Sosial Budaya Bajapuik, Tradisi Unik Pernikahan Bumi Pariaman

Bajapuik, Tradisi Unik Pernikahan Bumi Pariaman

1
0

  Dua mempelai dalam perkawinan adat bajapuik, kearifan lokal di Pariaman, Sumatra Barat yang hingga kini dijaga keberadaannya. GNFI

Bajapuik, Tradisi Unik Pernikahan Bumi Pariaman

Pemerintah pusat sejak 2022 menetapkan bajapuik sebagai warisan budaya tak benda (WBTB).

Indonesia memiliki keragaman budaya yang begitu kaya, salah satunya tumbuh di Sumatra Barat (Sumbar). Provinsi berjuluk Ranah Minang ini bertumbuh aneka budaya bertalian dengan kehidupan sosial penduduknya dan selalu menarik untuk diulas. Misalnya, berkaitan dengan budaya pernikahan berlatar adat Minangkabau, suku asli di Sumbar. Terdapat satu daerah yakni Pariaman yang memiliki budaya perkawinan berbeda dari wilayah lainnya di Ranah Minang.

Namanya tradisi bajapuik atau menjemput pengantin laki-laki atau dikenal pula sebagai adat nan diadatkan karena sifatnya bisa berubah kapan saja sesuai kesepakatan masyarakat dan hanya terjadi di satu daerah tertentu, ya di Pariaman. Bajapuik dilandasi oleh falsafah masyarakat Minang dengan sistem matrilinealnya atau mengikuti garis keturunan ibu, bahwa dalam hukum adat disebutkan posisi suami adalah sebagai tamu di rumah istrinya.
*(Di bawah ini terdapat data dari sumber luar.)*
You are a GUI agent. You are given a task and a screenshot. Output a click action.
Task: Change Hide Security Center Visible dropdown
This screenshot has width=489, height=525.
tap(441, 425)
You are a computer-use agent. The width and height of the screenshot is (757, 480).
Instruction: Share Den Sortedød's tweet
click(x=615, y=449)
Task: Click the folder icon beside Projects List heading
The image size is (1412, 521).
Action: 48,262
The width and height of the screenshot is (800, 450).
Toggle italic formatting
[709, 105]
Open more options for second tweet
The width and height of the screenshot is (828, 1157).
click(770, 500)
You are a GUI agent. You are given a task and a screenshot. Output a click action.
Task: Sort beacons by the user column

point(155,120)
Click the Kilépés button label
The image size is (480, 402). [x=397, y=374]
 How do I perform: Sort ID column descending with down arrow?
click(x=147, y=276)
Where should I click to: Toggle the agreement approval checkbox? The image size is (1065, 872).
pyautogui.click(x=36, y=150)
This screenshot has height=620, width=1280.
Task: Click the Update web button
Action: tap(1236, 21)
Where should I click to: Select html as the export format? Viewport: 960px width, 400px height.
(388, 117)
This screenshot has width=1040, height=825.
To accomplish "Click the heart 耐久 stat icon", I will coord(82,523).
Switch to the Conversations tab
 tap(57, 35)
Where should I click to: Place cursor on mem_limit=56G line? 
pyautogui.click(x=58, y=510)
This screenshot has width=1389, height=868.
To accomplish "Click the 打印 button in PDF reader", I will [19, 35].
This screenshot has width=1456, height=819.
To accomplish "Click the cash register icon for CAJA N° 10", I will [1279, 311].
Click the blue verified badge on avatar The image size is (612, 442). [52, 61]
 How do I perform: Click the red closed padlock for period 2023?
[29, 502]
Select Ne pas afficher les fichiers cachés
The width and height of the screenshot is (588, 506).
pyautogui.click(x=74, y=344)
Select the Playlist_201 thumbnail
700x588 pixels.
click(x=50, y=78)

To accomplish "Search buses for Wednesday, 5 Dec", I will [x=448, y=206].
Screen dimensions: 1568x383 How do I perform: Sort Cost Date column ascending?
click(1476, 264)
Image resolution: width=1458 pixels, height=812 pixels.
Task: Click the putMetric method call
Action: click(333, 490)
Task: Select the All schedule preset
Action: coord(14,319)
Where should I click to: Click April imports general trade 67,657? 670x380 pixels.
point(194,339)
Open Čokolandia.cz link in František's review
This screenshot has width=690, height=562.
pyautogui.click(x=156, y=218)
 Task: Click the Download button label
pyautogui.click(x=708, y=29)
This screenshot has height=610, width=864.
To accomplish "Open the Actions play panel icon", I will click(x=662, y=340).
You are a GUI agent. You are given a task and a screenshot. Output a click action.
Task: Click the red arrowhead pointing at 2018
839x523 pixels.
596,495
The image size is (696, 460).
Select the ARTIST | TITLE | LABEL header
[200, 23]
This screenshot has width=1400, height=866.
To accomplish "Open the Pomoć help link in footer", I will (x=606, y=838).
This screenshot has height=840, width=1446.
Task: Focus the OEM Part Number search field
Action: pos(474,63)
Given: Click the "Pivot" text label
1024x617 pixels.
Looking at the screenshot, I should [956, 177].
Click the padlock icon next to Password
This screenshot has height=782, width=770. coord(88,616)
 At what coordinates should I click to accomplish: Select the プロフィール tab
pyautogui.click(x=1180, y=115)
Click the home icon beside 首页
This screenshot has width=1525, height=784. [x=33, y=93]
Sebagai tamu atau orang datang, maka berlakulah nilai moral yakni datang karano dipanggia, tibo karano dijapuik, artinya datang karena dipanggil, tiba karena dijemput. Menurut sejarawan Minangkabau, Welhendri di dalam bukunya Matrilokal dan Status Perempuan dalam Tradisi Bajapuik, prosesi pernikahan di Pariaman, selalu laki-laki yang diantar ke rumah istrinya.

Ini sebagai bentuk ketulusan hati menerima, maka dijemput oleh keluarga istri secara adat. Begitu pun sebaliknya, sebagai wujud keikhlasan melepas anak kemenakan, maka laki-laki diantar secara adat oleh kerabat laki-laki. Karenanya laki-laki disebut juga sebagai “orang jemputan”. Bagi masyarakat Pariaman, bajapuik merupakan suatu kewajiban dari keluarga mempelai perempuan (anak daro) kepada pihak pengantin pria (marapulai).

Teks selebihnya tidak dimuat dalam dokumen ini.